■ **Excerpted passage**:
Sara Walsh recalled this week receiving one of the best professional emails of her life. Her NFL Network boss, Charlie Yook, sent her some notes on the logistics of her upcoming assignments and finished the email with a line that would melt the heart of any globe-trotter:
“Have fun living in London.”
Over the next month, Walsh, a self-described “London lunatic” who traveled to Wimbledon with her family this summer to check off a sports “bucket list” item, will be spending as much time in The Big Smoke as Keir Starmer. She has been assigned as the sideline reporter for all three of the NFL Network’s October broadcasts from London, including Vikings-Browns on Oct. 5, Broncos-Jets on Oct. 12 and Rams-Jaguars on Oct. 19.
The broadcast teams for the London NFL games have yet to be announced, but The Athletic has learned that Kenny Albert and Jonathan Vilma will call the Week 5 Browns-Vikings game from Tottenham Hotspur Stadium, along with Walsh. The Broncos-Jets game in Week 6 from Tottenham Hotspur Stadium will be called by Rich Eisen and Kurt Warner, plus Walsh. Finally, the Week 7 game between the Rams and Jaguars from Wembley Stadium will return Eisen, Warner and Walsh as the broadcast team. Fox will produce all of the London broadcasts.
The NFL’s London games are, of course, part of a larger global plan, which includes the NFL’s first regular-season game in Dublin this Sunday, a not-insignificant meeting between the Steelers (2-1) and Vikings (2-1) at Croke Park, the largest sporting arena in Ireland. (The game will air exclusively on NFL Network, with Joe Davis and Greg Olsen in the booth, with sideline reporters Pam Oliver and Jamie Erdahl. The game will also be available on local broadcast stations in Minneapolis and Pittsburgh.)
This year’s international series kicked off early in September in São Paulo when the Chargers defeated the Chiefs 27-21 in YouTube’s first-ever NFL broadcast. The seven games abroad this season are an international record.
NFL officials have previously noted that when its games are played at 9:30 a.m. ET — ideal for Europe — they reach nearly 80 percent of the world at a time when people can watch a game. We know this stat because the NFL has clear lines for global expansion. League owners clearly want an 18-game NFL season, which would add broadcast inventory, allow the league to reshape existing deals and put more global expansion in play. (Note: The league needs the players to sign off on that, and David White, the interim executive director of the NFL Players Association, told The Associated Press in September that he hasn’t had any conversations with the league about expanding the length of the regular season.)

■ **Provided data**:
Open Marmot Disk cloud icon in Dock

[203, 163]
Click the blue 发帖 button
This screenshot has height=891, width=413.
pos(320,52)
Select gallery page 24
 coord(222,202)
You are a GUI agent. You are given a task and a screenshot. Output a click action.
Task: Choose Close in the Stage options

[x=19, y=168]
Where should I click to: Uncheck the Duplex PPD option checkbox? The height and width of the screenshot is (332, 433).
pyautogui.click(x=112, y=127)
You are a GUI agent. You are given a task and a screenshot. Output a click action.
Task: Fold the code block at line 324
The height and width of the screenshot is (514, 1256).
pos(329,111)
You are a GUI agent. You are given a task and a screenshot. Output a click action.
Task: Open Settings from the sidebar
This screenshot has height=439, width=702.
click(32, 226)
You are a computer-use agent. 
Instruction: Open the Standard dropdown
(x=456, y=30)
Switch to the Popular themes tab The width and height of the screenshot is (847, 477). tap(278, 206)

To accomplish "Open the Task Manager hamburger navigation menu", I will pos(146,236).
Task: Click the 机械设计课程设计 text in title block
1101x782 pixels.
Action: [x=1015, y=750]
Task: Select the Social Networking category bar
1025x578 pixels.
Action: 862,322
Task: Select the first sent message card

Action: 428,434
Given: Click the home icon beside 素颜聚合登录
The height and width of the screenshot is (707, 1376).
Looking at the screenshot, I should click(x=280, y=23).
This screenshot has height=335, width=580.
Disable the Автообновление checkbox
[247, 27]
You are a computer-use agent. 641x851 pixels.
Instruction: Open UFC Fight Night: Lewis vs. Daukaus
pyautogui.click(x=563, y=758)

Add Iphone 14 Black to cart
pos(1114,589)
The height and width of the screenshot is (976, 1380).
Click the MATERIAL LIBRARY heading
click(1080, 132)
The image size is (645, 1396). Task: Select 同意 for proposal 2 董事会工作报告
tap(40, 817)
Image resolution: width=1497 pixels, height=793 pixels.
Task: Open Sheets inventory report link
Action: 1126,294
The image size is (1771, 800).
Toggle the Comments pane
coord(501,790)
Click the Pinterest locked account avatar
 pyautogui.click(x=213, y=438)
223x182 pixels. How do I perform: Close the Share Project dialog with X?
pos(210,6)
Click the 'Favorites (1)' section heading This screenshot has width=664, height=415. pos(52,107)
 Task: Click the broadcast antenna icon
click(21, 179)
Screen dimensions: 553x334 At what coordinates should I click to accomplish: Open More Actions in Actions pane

■ **The tasks**:
a – Decide whether each statement agrees with the article about the NFL's London broadcasts. Answer yes or no for each, and quote the words of the article that settle it. (i) Sara Walsh will be the sideline reporter for all three of the NFL Network's October broadcasts from London. (ii) The Week 7 game between the Rams and Jaguars will be played at Tottenham Hotspur Stadium. (iii) The Chargers lost to the Chiefs in São Paulo.
b – Recast the paragraph of the article about the NFL's London broadcasts that begins "The broadcast teams for the London NFL games" as a list, keeping its main facts.
c – Pick up the article about the NFL's London broadcasts after its last sentence and continue it.
The items are separate material and are not part of the article about the NFL's London broadcasts.

■ **Solved problems**:
a –
(i) Yes: "She has been assigned as the sideline reporter for all three of the NFL Network’s October broadcasts from London"
(ii) No: "the Week 7 game between the Rams and Jaguars from Wembley Stadium"
(iii) No: "the Chargers defeated the Chiefs 27-21"

b –
- The broadcast teams have not been announced, but The Athletic has learned who will work each game.
- Week 5, Browns-Vikings, Tottenham Hotspur Stadium: Kenny Albert and Jonathan Vilma, with Sara Walsh.
- Week 6, Broncos-Jets, Tottenham Hotspur Stadium: Rich Eisen and Kurt Warner, with Walsh.
- Week 7, Rams-Jaguars, Wembley Stadium: Eisen, Warner and Walsh.
- Fox will produce all of the London broadcasts.

c –
The NFL’s upcoming billion-dollar agreement with ESPN, pending regulatory approval, allows it to license four games to another media partner, and this inventory could easily be used as part of a package for a global broadcaster such as YouTube or Netflix.
As the research firm MoffettNathanson wrote in a note to investors in September: “We would not be surprised if the league held back four of those six international games to bring to market for a global streaming player. After securing those four NFL Network games to repackage, the NFL may potentially carve out further games from other partners, such as CBS, if the league looks to utilize the Paramount-Skydance deal to exercise its change-of-control clause and restructure its current agreement with Paramount. This could allow the league to create a more robust rights package to entice new streaming partners like Apple or deepen its existing partnerships with Netflix and/or YouTube, setting those parties up to be a more significant bidder the next time the broader set of rights comes due.”
Sports broadcasters are usually pumped to get a trip abroad. Walsh has previous experience working as a sideline reporter on NFL international games, including the NFL’s first game in Germany three years ago. That game featured Tampa Bay, led by Tom Brady, defeating Seattle in front of 69,811 at Allianz Arena in Munich, home to Bayern Munich. You might recall the Munich crowd memorably singing “Take Me Home, Country Roads” in unison. Last year, Walsh returned to Munich as part of the broadcast for the Panthers’ 20-17 win over the Giants in Week 10. She was also part of the broadcast crew for two NFL games in Frankfurt in 2023. Away from the NFL Network, she hosts U.S. National Team (soccer) coverage for TNT.
“I don’t know if TV translates how crazy it is,” Walsh said of working international games. “When I did the first game in Germany, it felt like you were doing a Super Bowl. I remember doing a postgame interview with Tom Brady, standing on this field in Munich, and no one had yet exited the stadium. When Tom and I were standing there, the entire crowd was singing. I mean, it sounded like stadium karaoke. We couldn’t hear each other, and this was 10 minutes, maybe, after this game had ended. It was crazy how many different NFL jerseys we saw being worn because this was their only experience to feel and taste part of the NFL.
“Getting to these games abroad has been probably the coolest thing I’ve done in my career.”
(If you want to see the interview, head to the 11:32 mark here.)
Given her experience working abroad for the NFL — she’ll have been on the sideline for seven games in Europe at the conclusion of this year’s schedule — Walsh is a big believer that NFL fandom is broad enough for the league to have a European division. The NFL clearly has its designs on global domination. In February, the league announced a multiyear commitment to play regular-season games in Melbourne, Australia, beginning in 2026. Earlier this week, NFL Commissioner Roger Goodell told CNBC that setting up a London-based team was possible.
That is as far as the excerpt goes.